What that temporary conjunction of forces does, though, is to face Westminster with a situation unprecedented in the last century, a clear signal that large parts of Scotland are no longer willing to tolerate the status quo, and that only radical reform stands a chance of holding the UK together. Nor can Westminster comfort itself with the thought that a little more constitutional reform will do the trick. Scotland already has a reasonably powerful devolved parliament; and at this stage of the game, the argument is not primarily about the constitution, but about the whole character of the UK – about whether we want to be a north European social democracy, or a kind of latterday Airstrip One, and a mid-Atlantic tax haven for every money-shifter and shyster in the firmament of global finance.
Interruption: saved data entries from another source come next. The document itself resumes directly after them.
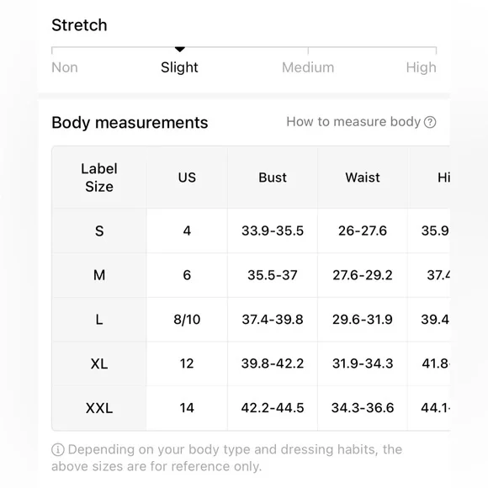
Task: Select the High stretch label
Action: 421,67
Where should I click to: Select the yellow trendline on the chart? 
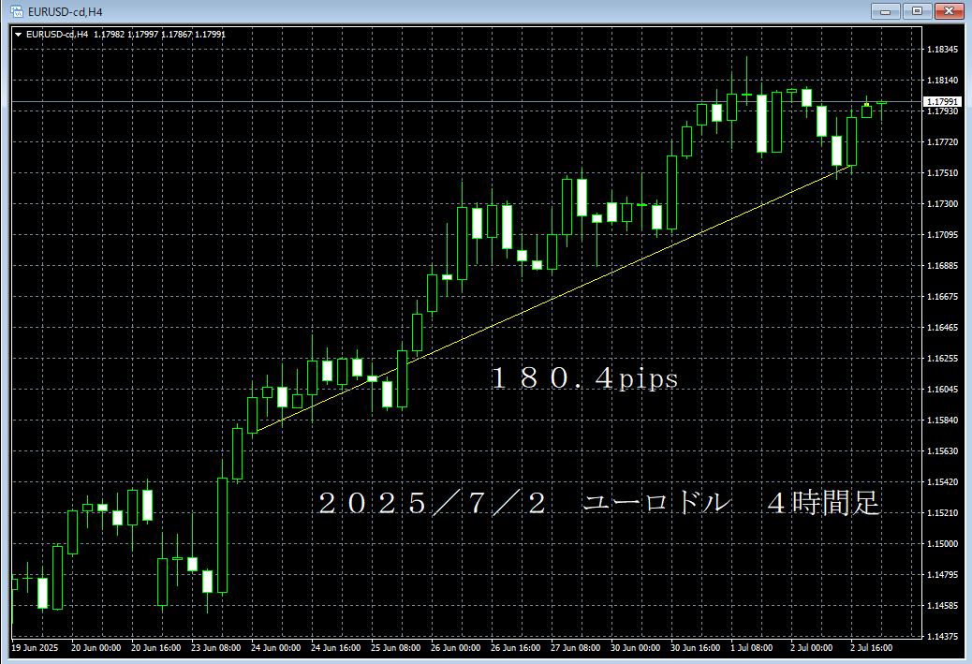(562, 300)

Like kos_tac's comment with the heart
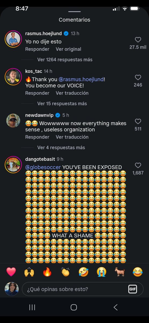[x=138, y=78]
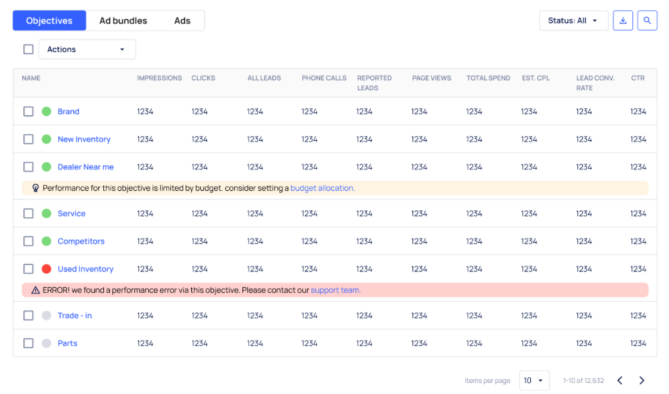Switch to the Ads tab
669x394 pixels.
tap(182, 20)
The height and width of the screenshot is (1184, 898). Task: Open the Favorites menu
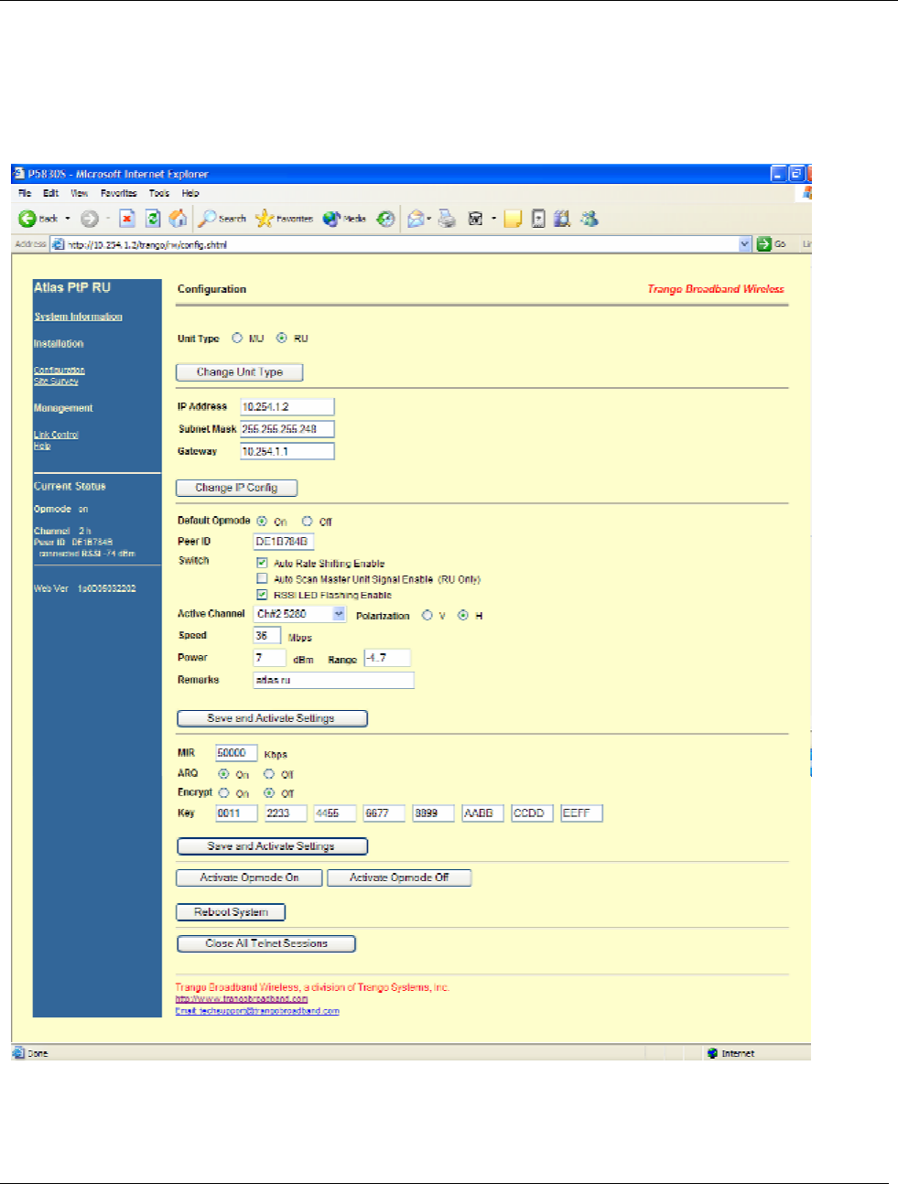pos(118,193)
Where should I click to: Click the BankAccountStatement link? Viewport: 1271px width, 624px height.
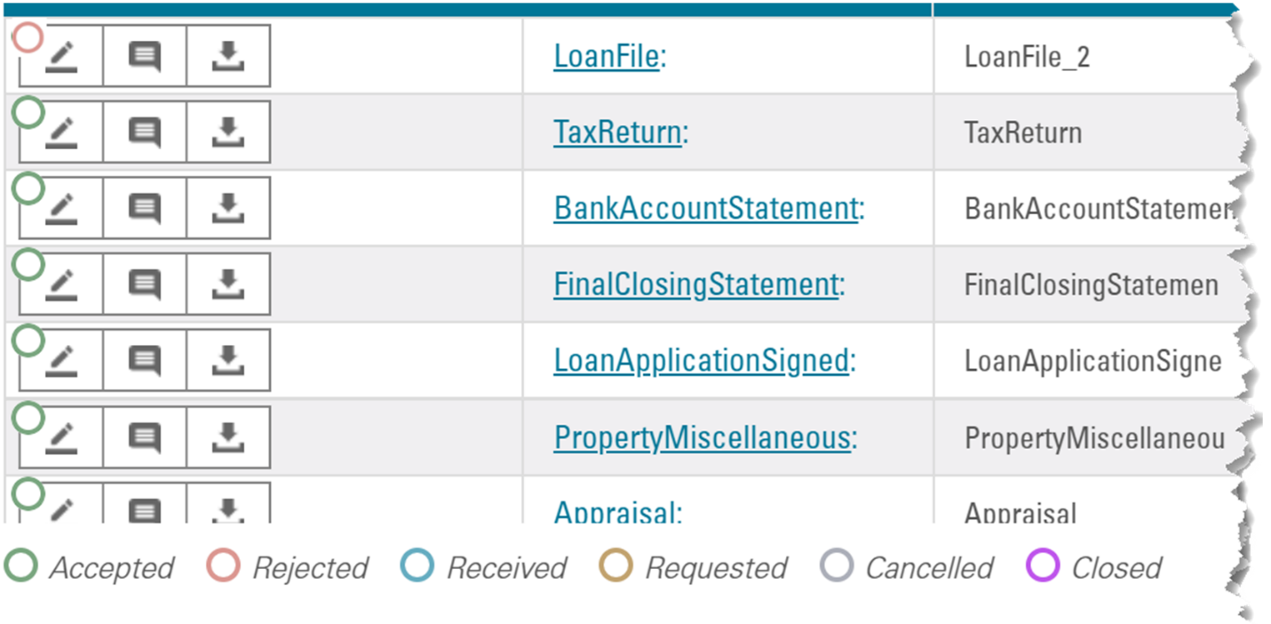(706, 209)
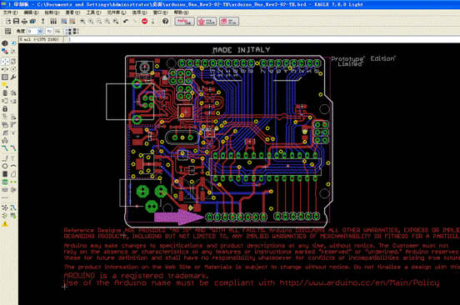Click the command line input field
The height and width of the screenshot is (305, 460).
(x=264, y=39)
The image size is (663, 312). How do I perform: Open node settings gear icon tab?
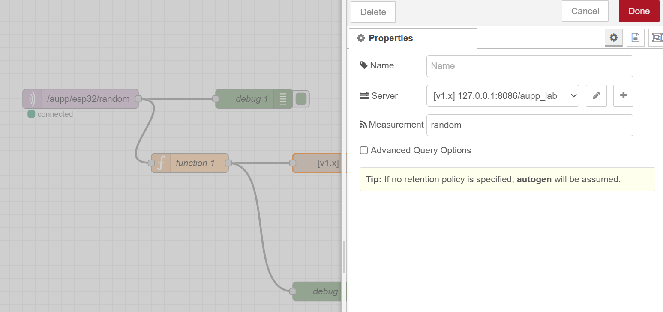613,38
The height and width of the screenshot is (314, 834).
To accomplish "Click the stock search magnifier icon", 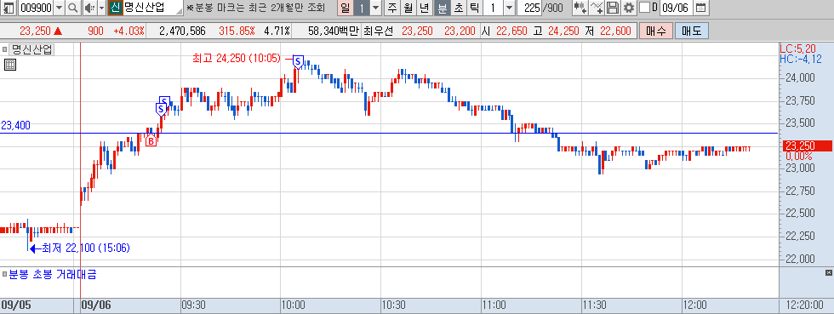I will click(x=73, y=8).
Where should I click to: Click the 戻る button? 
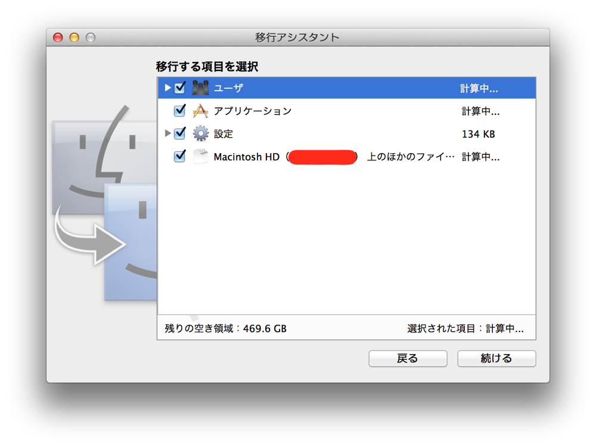pyautogui.click(x=408, y=358)
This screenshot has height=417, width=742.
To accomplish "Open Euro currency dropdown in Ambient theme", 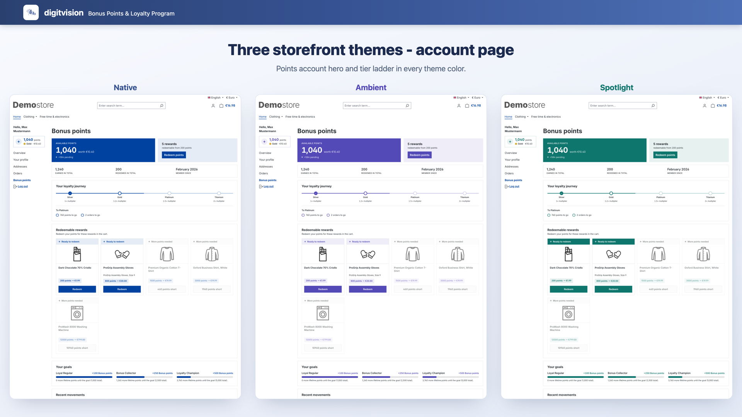I will point(477,98).
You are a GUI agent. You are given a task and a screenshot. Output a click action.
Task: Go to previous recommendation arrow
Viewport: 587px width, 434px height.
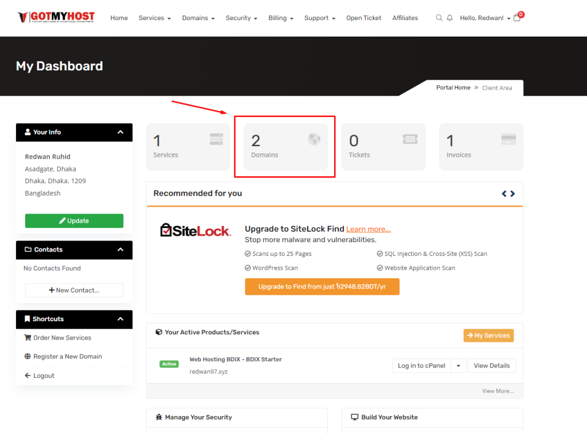(x=504, y=194)
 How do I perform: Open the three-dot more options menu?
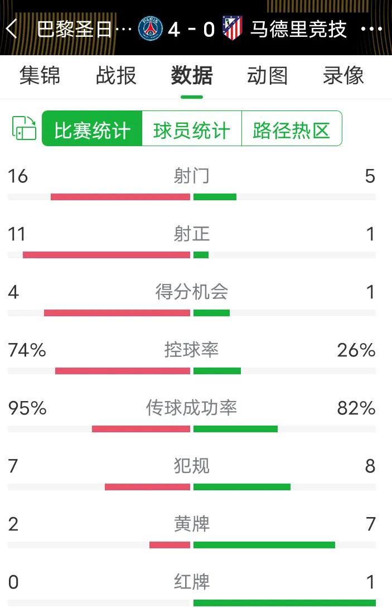pos(371,28)
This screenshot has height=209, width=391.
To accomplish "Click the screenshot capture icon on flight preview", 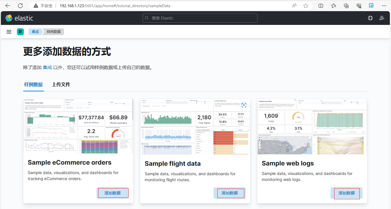I will pos(244,105).
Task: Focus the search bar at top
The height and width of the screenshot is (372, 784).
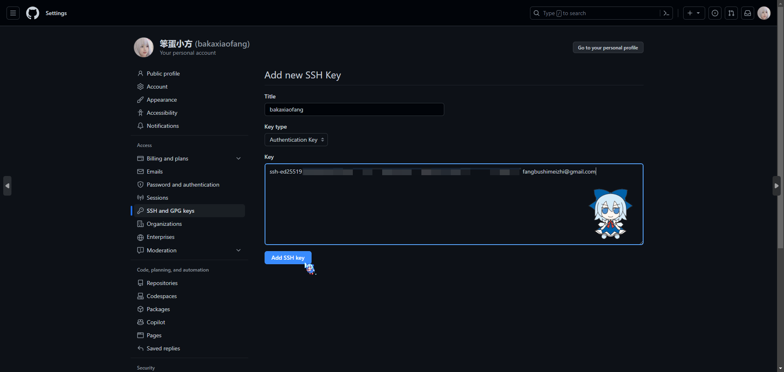Action: (x=596, y=13)
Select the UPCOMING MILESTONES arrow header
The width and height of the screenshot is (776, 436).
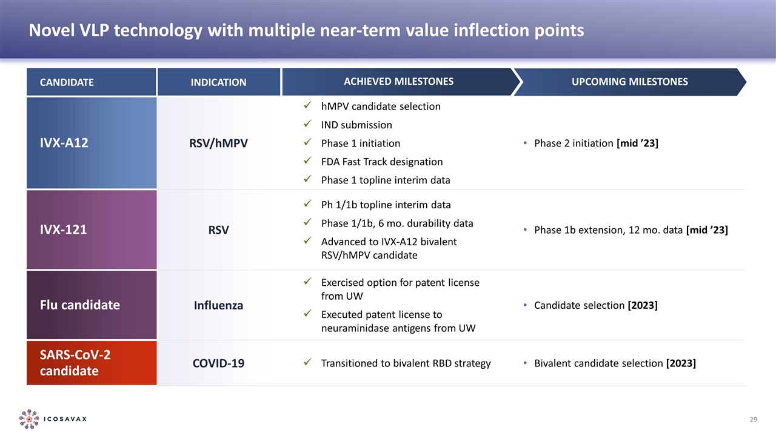[630, 82]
For when I think about the sorrow in David Blunkett’s voice, and the idea of people in British politics “just not listening”, it’s not only angry ex-Labour voters in Paisley or Kirkcaldy that come to mind. I also think of the day in 2003 when 100,000 people marched in Glasgow against the looming Iraq War, the flags and banners stretching into the distance from Glasgow Green to the SECC, and everyone aware that a million were marching in London at the same time. I remember Tony Blair changing the time of his speech to the Scottish Labour Party conference at the SECC so that he would not even have to see us, and arriving and leaving by helicopter, so as to avoid any encounter with demonstrators. And I reflect that if there is an uncivil impulse not to listen now abroad in British politics, then it began not at the grassroots, among ordinary voters, but at the moment when those at the top of what was once the People’s Party decided that they knew best – and that there was no real need to listen to the people, any more.